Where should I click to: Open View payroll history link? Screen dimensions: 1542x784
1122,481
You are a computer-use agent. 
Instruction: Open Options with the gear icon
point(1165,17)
——————————
- _WORK INSTRUCTIONS_
Only what runs from the line containing "You are a computer-use agent." through the final line of the entries above belongs in the answer, restated exactly.

- _WRITTEN ANSWER_
You are a computer-use agent. 
Instruction: Open Options with the gear icon
point(1165,17)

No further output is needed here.